ProfileI am a researcher working at the intersection of sociology and political sciences. In my publications, I explore dynamics of collective memory, remembrance, alternative identities and narrative shaping. What I investigate is how diversity is conceptualised and understood in different contexts, across multiple cognitive environments, and how its management is linked with notions of power and space. I am an ethnographer specialized in Grounded Theory and capability approach, which I adopt to look at how diversity and development intersect with political dynamics.
My expertise revolves around Chinese society and politics and the issues of diversity and ‘otherness’, focusing on Islamic communities and especially Xinjiang Uyghur Autonomous Region. I mainly explore policies and actions put in place by national and local governments to dilute identities of integrate religious and cultural minorities.

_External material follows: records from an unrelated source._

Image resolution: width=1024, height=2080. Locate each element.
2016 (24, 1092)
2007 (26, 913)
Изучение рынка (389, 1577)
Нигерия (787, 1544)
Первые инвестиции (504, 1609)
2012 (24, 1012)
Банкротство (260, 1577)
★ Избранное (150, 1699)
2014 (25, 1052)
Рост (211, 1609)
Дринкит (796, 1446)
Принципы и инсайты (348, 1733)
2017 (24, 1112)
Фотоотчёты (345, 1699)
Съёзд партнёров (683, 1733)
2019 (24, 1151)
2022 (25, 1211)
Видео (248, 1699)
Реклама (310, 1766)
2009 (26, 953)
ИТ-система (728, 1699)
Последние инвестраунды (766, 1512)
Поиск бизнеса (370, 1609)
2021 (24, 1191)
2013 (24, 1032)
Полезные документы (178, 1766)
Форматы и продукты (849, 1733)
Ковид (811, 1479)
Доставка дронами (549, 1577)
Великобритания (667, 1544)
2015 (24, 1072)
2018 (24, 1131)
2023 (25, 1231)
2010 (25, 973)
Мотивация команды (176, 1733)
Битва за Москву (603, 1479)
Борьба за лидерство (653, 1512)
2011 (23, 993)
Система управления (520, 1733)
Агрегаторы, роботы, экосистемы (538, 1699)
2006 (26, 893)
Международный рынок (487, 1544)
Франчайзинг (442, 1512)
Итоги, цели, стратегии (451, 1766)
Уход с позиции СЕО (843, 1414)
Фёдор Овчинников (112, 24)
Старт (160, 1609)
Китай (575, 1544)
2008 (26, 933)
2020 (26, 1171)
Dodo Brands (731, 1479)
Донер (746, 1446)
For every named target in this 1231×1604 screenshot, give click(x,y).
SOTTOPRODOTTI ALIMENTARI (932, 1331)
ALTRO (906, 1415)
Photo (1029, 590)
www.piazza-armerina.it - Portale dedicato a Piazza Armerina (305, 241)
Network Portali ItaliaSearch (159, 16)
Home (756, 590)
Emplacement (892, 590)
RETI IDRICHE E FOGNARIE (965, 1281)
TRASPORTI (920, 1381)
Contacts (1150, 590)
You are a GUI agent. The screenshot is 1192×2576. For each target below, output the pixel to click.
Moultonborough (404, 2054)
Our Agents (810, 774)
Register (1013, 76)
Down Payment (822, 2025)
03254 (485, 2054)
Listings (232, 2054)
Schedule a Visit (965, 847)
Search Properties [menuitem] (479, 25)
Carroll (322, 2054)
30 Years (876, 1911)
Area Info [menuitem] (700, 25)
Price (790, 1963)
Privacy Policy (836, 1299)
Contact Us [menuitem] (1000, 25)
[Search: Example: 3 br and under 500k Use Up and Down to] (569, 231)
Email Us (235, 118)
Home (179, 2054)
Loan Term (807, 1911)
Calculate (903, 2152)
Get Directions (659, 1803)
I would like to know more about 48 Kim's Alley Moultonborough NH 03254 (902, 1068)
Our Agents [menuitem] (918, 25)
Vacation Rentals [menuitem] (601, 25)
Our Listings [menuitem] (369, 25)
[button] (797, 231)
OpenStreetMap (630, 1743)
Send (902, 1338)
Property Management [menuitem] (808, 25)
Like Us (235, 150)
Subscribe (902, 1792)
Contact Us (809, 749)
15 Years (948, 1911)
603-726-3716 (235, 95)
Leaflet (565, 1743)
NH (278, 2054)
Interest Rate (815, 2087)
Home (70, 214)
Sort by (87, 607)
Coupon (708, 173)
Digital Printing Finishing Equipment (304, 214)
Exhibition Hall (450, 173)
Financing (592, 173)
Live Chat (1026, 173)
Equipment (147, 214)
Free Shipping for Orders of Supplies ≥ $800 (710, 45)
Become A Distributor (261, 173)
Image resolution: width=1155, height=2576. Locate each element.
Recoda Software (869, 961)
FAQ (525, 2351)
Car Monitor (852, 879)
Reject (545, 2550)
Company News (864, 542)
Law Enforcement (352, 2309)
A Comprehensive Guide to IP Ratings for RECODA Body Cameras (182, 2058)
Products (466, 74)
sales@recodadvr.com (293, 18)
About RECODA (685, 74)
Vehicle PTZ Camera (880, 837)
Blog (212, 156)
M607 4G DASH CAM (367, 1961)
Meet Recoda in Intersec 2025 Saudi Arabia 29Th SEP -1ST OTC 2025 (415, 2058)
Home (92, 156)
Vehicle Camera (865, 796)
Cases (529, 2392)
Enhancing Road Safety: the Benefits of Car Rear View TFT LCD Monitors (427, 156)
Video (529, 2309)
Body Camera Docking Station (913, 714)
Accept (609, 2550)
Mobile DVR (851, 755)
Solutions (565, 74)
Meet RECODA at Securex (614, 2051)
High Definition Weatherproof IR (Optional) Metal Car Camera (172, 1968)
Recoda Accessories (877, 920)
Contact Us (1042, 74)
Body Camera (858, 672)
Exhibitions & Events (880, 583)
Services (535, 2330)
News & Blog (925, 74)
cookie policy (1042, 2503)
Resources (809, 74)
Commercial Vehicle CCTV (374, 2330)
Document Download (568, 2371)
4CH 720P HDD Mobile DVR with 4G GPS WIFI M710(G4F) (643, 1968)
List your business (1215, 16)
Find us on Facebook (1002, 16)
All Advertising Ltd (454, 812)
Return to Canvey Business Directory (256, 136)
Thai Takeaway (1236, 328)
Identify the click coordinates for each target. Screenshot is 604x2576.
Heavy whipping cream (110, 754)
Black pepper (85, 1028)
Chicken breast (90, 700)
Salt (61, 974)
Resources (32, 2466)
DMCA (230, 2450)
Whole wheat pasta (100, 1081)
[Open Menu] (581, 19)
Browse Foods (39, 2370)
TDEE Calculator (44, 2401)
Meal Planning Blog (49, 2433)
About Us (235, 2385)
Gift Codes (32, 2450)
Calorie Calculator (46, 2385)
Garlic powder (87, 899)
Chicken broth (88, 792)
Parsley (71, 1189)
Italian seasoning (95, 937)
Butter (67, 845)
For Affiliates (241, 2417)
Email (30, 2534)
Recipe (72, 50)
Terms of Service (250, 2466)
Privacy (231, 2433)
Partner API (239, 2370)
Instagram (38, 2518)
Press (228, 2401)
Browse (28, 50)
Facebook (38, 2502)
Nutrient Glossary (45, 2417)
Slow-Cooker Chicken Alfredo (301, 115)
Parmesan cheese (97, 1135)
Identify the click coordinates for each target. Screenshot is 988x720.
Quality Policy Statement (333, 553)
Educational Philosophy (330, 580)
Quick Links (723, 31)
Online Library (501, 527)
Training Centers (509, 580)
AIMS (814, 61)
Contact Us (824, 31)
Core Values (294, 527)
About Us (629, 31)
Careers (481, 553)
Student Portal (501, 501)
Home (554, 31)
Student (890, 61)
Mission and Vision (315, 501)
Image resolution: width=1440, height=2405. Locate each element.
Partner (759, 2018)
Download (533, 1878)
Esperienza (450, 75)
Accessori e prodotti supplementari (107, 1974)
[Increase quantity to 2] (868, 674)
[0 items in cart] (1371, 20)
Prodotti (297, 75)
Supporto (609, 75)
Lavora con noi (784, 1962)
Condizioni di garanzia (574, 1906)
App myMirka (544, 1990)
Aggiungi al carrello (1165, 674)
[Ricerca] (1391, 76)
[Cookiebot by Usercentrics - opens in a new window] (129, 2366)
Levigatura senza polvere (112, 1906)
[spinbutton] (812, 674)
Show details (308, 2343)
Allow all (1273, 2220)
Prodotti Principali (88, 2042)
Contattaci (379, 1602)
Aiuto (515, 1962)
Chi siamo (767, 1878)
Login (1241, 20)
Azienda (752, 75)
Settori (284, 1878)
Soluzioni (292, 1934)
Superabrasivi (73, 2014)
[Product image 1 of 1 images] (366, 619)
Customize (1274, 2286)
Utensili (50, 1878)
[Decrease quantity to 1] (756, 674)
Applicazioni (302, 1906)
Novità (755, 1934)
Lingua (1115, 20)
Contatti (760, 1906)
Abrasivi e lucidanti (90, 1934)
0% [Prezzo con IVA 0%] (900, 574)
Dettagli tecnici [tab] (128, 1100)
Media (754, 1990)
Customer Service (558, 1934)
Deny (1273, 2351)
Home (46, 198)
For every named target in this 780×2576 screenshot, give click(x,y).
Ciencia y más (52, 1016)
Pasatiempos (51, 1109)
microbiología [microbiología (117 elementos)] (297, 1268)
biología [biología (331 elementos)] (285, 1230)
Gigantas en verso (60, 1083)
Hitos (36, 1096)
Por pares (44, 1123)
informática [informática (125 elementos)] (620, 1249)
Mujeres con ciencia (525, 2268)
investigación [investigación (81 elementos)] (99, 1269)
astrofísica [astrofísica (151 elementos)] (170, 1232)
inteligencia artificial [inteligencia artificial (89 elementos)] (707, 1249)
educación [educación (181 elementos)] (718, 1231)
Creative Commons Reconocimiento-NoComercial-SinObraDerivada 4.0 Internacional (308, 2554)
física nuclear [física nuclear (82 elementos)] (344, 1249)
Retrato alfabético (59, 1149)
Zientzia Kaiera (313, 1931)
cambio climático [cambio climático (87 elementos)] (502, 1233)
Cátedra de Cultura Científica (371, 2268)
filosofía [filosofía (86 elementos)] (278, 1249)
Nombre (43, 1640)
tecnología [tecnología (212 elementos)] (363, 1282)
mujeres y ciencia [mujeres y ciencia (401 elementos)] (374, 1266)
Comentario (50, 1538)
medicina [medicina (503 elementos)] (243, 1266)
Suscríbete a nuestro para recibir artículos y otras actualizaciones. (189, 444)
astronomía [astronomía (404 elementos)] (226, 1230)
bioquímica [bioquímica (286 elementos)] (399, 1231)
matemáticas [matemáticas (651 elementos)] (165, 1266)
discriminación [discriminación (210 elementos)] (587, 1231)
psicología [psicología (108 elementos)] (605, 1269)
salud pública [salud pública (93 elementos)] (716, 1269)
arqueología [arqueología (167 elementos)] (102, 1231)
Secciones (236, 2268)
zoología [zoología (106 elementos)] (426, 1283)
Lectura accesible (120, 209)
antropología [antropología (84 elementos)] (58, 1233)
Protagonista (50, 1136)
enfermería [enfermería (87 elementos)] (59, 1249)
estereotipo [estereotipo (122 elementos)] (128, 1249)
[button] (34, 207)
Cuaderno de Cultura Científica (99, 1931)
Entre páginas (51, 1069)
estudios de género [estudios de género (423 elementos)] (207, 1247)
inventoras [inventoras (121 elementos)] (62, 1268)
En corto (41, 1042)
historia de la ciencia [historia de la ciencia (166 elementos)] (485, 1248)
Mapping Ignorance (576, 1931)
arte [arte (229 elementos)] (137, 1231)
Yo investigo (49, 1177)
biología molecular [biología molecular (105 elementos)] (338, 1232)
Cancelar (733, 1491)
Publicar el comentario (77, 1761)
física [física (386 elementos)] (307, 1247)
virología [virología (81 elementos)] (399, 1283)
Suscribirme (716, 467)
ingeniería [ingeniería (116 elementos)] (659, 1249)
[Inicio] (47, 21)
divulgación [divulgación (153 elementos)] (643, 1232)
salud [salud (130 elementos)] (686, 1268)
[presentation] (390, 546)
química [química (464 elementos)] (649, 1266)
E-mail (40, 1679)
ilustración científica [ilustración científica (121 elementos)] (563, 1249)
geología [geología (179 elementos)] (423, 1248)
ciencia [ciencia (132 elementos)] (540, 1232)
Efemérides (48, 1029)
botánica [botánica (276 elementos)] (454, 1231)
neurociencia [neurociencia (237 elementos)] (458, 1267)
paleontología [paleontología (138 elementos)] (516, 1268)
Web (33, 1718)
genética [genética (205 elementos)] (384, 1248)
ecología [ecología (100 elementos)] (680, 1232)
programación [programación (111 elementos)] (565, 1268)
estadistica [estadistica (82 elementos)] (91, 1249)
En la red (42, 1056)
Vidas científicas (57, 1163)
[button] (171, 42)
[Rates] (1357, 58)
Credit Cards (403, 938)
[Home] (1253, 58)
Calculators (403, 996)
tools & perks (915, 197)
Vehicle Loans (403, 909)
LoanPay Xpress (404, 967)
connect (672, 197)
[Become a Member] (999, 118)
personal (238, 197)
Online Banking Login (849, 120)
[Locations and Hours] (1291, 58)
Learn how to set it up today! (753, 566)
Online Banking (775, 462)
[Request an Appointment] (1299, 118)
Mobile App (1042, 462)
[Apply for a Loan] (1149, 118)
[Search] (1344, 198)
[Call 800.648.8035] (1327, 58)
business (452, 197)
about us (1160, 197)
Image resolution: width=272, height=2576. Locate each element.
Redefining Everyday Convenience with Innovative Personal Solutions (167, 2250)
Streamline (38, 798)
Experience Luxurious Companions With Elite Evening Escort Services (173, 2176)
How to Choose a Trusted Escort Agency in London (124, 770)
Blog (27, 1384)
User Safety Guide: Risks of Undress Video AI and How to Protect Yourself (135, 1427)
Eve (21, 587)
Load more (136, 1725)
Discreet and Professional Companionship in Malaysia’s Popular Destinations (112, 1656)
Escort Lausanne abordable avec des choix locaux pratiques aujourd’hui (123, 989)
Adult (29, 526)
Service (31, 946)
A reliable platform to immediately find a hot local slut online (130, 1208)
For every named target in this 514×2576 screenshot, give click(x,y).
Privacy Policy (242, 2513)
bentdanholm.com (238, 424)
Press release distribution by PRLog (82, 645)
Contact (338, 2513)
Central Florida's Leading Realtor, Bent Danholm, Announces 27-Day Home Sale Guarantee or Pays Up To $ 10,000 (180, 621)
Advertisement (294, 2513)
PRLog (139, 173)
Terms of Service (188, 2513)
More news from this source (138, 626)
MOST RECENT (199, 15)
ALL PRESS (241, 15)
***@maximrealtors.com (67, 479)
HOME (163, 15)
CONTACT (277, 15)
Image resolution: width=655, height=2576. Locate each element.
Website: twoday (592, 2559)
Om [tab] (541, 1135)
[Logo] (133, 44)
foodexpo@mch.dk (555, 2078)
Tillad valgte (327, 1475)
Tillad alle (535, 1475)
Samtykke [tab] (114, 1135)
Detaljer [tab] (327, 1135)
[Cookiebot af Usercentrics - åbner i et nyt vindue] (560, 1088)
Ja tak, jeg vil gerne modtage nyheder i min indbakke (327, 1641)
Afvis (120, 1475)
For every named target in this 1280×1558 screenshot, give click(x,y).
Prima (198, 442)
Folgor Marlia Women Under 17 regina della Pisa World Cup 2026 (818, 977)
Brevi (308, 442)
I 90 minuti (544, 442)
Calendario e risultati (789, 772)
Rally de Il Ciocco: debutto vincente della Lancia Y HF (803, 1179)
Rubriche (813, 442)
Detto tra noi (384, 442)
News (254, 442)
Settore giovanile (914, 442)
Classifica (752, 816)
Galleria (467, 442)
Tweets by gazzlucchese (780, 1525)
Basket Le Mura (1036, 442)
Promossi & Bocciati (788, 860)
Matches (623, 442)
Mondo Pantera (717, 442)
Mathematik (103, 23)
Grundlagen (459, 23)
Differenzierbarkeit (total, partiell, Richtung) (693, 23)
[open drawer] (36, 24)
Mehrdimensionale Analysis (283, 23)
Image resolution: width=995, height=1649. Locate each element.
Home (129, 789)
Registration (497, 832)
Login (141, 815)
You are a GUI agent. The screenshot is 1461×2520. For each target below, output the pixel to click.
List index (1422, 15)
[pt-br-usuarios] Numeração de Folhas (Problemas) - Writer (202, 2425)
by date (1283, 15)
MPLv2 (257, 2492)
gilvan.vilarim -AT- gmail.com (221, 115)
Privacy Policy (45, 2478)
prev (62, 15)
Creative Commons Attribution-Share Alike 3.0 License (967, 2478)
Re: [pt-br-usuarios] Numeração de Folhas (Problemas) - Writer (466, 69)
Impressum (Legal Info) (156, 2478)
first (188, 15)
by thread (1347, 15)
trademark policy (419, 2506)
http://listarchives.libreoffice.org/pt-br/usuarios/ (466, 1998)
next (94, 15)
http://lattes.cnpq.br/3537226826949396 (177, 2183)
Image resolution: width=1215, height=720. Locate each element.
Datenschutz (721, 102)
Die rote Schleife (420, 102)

China’s attitude to diversity and ‘otherness’ is reflected in its foreign policy and projection to other contexts through the Belt and Road Initiative and other schemes. I explore how domestic targets and narratives are translated into foreign policy actions and discourses, with an effort to conceptualize the dimensions and criteria in projecting a country’s image abroad.
I welcome students who would like to engage in Ph.D. research in any of the following areas: Chinese society with a focus on identity and marginality; China's cultural diplomacy and Belt and Road Initiative; China's periphery; policy processes in socio-economic development; Islam in China.